*TASK BRIEF*. In the entries below, find the lines with the word "flag" and copy them.

· · · · ·

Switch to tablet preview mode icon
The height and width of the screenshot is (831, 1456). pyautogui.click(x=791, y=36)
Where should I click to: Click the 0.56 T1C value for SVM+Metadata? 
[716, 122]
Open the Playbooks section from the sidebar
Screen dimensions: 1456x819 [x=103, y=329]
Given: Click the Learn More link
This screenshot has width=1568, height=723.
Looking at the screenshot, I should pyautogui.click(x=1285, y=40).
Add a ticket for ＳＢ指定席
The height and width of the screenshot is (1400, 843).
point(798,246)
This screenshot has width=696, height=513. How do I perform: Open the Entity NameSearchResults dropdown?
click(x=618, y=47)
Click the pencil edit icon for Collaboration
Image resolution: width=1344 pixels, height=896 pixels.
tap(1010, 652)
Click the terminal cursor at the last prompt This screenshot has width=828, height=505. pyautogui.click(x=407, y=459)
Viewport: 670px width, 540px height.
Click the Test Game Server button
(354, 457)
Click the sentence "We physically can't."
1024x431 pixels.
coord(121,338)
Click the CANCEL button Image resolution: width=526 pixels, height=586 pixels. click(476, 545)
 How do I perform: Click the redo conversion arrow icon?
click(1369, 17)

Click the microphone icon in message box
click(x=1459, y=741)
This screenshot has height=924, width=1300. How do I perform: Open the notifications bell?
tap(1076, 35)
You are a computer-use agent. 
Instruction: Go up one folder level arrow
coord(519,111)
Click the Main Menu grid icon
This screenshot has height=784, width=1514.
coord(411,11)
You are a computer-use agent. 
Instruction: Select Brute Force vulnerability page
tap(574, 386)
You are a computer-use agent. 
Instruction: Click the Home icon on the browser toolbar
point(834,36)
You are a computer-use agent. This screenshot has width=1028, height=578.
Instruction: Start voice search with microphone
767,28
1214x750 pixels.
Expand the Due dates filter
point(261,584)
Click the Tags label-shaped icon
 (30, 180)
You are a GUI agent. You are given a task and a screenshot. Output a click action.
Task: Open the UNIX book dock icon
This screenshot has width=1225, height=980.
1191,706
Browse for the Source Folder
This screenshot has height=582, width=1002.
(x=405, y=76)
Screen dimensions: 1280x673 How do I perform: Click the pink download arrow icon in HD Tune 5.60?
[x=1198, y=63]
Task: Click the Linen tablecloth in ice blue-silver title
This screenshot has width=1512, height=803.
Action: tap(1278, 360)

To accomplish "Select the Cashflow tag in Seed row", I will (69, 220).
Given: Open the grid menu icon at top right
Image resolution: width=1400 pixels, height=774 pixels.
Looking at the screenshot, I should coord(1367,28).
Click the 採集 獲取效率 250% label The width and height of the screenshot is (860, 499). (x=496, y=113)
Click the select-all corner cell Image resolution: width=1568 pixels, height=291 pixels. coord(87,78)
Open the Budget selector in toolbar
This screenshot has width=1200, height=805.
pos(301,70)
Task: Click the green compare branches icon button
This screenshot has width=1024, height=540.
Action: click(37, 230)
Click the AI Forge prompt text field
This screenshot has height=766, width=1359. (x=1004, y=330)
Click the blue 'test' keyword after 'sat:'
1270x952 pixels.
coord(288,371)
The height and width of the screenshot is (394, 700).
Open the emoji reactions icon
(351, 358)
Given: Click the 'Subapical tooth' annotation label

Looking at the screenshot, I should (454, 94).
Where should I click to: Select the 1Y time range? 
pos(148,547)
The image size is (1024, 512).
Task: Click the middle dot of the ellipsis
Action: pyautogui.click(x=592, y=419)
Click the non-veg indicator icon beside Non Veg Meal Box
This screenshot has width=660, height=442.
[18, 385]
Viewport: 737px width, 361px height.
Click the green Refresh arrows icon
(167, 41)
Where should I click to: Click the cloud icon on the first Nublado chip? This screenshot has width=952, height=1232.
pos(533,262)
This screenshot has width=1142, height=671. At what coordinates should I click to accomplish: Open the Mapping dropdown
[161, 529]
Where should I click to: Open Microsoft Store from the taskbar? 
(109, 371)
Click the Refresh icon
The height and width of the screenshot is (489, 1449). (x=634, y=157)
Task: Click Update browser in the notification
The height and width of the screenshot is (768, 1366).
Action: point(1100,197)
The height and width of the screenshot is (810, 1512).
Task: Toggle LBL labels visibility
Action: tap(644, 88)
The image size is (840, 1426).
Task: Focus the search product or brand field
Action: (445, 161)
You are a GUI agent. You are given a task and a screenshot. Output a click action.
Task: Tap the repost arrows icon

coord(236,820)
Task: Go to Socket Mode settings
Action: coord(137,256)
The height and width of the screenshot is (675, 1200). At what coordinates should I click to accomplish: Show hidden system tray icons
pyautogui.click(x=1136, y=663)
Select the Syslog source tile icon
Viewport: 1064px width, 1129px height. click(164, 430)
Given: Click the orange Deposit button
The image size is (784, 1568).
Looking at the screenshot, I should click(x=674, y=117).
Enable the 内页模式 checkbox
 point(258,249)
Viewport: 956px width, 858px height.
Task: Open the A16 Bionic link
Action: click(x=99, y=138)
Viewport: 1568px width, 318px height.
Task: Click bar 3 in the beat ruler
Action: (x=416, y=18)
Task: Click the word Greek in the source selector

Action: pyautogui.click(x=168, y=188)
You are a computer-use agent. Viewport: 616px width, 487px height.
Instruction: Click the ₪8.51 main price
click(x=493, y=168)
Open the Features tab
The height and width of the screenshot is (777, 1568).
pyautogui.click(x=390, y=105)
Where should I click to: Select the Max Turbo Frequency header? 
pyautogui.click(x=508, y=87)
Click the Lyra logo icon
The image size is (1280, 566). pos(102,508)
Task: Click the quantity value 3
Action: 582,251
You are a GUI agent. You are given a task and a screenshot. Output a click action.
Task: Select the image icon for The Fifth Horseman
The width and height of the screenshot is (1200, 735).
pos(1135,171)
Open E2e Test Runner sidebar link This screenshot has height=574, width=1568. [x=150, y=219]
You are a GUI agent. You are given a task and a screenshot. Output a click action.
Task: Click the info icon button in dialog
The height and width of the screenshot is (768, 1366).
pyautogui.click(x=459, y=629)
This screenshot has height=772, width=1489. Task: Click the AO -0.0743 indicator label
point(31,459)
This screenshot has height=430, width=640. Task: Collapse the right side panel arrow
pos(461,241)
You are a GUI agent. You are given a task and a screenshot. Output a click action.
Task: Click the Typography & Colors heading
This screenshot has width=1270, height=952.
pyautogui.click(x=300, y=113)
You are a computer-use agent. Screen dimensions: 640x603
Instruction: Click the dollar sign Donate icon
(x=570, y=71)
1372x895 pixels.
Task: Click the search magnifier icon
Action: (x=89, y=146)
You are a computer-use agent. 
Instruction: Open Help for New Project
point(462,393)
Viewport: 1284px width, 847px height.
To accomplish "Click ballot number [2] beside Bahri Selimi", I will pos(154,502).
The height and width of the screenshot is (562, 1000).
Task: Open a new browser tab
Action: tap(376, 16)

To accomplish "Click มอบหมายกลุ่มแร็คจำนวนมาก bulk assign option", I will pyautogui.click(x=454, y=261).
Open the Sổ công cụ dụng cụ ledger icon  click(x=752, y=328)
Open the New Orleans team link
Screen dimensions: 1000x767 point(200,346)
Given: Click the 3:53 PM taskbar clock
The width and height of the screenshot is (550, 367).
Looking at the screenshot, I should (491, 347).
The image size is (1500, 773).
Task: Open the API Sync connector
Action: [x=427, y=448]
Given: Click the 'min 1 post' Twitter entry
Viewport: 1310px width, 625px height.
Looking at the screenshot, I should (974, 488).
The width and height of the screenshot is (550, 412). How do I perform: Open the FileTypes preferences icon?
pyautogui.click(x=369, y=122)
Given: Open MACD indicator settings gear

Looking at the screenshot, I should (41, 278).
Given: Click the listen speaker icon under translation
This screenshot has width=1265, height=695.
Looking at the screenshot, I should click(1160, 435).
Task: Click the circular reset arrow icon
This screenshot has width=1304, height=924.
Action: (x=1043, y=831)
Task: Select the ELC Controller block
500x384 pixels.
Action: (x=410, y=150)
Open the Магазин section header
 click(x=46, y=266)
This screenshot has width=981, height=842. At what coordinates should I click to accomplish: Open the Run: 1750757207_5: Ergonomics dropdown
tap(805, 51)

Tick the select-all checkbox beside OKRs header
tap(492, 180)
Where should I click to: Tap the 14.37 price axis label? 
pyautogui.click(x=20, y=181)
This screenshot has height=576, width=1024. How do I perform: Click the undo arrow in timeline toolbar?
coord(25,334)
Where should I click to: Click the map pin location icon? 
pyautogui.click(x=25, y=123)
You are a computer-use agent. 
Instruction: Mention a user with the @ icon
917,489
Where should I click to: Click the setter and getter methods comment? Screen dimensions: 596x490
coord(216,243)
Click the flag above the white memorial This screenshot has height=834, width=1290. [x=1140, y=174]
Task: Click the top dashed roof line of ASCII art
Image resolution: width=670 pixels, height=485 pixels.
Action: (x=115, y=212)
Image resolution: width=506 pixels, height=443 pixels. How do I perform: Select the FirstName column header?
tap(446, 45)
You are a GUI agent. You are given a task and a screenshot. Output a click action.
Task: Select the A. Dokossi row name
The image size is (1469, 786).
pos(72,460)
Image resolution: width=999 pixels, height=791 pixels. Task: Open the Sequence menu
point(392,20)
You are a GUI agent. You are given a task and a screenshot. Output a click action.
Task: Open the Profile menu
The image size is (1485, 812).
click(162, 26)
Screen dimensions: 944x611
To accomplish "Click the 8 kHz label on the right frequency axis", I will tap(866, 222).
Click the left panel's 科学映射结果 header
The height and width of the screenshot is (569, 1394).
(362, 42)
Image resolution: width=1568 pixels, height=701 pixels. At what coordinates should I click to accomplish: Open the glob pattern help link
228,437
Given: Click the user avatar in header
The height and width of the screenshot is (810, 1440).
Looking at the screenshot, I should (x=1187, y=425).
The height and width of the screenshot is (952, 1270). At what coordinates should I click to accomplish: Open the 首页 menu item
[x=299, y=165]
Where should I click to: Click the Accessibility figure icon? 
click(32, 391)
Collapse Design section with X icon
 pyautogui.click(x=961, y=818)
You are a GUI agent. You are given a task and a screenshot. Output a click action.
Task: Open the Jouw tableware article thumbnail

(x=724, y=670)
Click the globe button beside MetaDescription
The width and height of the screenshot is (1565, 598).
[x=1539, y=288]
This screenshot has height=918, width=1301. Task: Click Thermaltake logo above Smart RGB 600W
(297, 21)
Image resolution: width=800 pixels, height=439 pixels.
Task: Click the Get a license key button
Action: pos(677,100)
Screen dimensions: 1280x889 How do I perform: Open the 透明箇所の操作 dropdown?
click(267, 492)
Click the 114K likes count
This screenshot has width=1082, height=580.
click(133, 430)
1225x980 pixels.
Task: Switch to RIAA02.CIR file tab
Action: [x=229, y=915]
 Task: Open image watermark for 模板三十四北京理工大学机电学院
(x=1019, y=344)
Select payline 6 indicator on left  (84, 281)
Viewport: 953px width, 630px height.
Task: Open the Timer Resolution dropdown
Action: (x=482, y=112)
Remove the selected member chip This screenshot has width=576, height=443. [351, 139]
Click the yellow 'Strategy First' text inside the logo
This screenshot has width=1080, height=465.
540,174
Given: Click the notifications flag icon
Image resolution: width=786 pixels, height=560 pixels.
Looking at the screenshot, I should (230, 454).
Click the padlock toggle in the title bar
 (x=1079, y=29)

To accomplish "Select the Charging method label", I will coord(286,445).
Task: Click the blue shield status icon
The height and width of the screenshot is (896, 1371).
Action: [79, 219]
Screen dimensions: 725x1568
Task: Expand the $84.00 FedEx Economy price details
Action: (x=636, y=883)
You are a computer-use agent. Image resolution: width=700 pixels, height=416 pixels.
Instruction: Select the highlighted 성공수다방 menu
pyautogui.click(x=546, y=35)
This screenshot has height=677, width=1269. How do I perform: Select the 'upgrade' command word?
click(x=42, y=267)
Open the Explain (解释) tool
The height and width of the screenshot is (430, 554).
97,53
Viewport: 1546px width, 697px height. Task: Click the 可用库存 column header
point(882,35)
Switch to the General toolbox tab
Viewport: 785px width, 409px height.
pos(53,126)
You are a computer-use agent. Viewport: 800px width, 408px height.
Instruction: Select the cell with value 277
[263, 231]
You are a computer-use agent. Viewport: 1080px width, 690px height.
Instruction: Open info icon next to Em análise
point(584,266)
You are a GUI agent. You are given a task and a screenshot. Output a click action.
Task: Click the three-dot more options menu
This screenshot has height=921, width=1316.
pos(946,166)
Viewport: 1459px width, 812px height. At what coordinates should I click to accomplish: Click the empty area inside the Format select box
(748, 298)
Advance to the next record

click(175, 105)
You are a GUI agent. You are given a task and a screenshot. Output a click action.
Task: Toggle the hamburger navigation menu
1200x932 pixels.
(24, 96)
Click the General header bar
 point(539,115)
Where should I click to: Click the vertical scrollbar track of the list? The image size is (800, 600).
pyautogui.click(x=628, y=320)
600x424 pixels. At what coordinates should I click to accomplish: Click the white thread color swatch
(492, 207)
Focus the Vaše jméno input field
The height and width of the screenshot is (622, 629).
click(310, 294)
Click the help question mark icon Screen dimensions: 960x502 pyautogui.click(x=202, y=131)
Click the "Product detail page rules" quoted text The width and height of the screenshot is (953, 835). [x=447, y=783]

· · · · ·

*ANSWER AREA*.
Click the flag above the white memorial This screenshot has height=834, width=1290. [x=1140, y=174]
Given: Click the notifications flag icon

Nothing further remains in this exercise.